Task prompt: Search the records for the word "link" and copy each line in which it appears.

Saved entries:
● ● ●

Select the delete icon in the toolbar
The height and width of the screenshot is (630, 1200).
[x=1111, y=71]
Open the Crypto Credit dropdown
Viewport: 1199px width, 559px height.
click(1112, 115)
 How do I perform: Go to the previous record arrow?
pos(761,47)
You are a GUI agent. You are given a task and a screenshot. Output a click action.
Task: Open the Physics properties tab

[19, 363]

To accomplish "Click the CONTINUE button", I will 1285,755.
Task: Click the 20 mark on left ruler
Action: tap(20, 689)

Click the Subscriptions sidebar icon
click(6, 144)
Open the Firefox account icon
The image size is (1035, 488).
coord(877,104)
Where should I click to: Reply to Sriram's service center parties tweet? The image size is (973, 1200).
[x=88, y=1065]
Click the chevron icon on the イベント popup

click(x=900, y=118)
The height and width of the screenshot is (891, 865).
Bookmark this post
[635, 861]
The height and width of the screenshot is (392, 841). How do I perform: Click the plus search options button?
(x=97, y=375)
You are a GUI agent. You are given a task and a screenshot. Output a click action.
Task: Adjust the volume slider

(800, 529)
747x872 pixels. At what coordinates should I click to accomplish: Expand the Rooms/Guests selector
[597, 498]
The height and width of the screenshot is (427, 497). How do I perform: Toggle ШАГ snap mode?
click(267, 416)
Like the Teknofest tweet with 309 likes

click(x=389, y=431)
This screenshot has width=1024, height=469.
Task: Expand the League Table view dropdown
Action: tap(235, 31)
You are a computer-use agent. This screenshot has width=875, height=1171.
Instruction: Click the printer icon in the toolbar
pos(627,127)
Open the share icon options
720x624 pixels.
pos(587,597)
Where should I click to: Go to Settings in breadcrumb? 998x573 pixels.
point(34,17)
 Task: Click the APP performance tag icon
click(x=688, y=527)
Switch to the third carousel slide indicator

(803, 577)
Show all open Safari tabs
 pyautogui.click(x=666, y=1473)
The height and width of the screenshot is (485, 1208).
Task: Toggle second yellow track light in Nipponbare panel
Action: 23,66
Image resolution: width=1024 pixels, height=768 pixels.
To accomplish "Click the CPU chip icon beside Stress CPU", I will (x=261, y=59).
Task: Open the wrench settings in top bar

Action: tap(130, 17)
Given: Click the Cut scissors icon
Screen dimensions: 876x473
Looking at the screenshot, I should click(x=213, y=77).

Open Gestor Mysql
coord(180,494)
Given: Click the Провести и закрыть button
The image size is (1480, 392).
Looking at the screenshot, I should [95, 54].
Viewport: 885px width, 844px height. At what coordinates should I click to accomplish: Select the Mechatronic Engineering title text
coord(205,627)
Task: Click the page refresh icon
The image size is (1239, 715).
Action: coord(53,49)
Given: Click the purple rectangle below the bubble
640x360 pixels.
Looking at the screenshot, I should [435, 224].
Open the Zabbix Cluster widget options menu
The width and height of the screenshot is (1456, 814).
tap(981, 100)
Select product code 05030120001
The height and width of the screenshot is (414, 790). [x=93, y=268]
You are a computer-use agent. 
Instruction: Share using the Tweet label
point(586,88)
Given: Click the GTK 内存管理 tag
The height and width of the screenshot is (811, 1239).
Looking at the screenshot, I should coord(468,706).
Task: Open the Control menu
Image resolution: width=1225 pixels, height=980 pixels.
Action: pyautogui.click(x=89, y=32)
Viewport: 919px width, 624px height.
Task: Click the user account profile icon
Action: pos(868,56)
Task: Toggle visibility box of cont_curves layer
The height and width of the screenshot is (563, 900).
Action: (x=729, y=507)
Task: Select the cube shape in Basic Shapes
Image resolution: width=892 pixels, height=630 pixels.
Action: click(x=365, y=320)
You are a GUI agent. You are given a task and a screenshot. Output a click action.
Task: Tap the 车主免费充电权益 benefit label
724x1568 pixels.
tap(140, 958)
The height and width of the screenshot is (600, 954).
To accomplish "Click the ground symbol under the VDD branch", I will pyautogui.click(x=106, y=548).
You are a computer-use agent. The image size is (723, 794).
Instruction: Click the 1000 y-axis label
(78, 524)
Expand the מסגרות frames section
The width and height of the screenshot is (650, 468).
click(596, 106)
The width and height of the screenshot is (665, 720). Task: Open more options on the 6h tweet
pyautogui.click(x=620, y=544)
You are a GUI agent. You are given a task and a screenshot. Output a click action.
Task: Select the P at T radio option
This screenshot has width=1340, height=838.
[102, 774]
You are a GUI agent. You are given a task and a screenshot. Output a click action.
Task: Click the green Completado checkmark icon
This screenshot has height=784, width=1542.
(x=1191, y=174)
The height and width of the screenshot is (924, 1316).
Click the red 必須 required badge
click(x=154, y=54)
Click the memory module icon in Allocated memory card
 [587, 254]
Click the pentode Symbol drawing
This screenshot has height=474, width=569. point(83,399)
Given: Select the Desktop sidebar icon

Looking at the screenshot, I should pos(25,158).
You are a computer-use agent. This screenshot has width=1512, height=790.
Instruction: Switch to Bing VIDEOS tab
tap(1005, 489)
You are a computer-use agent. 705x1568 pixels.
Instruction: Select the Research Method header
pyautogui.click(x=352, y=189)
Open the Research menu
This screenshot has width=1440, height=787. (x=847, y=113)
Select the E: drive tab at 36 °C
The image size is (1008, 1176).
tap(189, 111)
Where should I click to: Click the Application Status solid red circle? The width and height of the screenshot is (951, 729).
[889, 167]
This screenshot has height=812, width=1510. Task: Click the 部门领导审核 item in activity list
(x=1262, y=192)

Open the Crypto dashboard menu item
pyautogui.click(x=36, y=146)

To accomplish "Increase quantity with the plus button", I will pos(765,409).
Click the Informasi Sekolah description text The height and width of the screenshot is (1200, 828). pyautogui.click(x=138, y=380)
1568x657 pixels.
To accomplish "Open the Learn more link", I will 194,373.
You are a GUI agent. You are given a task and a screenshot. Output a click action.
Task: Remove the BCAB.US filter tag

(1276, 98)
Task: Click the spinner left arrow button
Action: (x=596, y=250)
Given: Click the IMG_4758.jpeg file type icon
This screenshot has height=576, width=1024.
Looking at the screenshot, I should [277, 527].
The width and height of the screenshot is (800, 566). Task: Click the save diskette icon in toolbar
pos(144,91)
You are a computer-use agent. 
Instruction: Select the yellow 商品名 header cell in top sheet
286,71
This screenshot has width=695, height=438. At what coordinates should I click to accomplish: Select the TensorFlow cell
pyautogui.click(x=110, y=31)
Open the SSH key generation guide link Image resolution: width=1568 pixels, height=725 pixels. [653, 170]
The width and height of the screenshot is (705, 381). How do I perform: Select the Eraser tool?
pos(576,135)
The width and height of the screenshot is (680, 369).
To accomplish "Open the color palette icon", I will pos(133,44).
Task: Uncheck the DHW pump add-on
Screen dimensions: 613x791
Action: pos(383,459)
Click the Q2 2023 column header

● ● ●

Exercise answer:
To accomplish "Open the Learn more link", I will 194,373.
Open the SSH key generation guide link Image resolution: width=1568 pixels, height=725 pixels. [653, 170]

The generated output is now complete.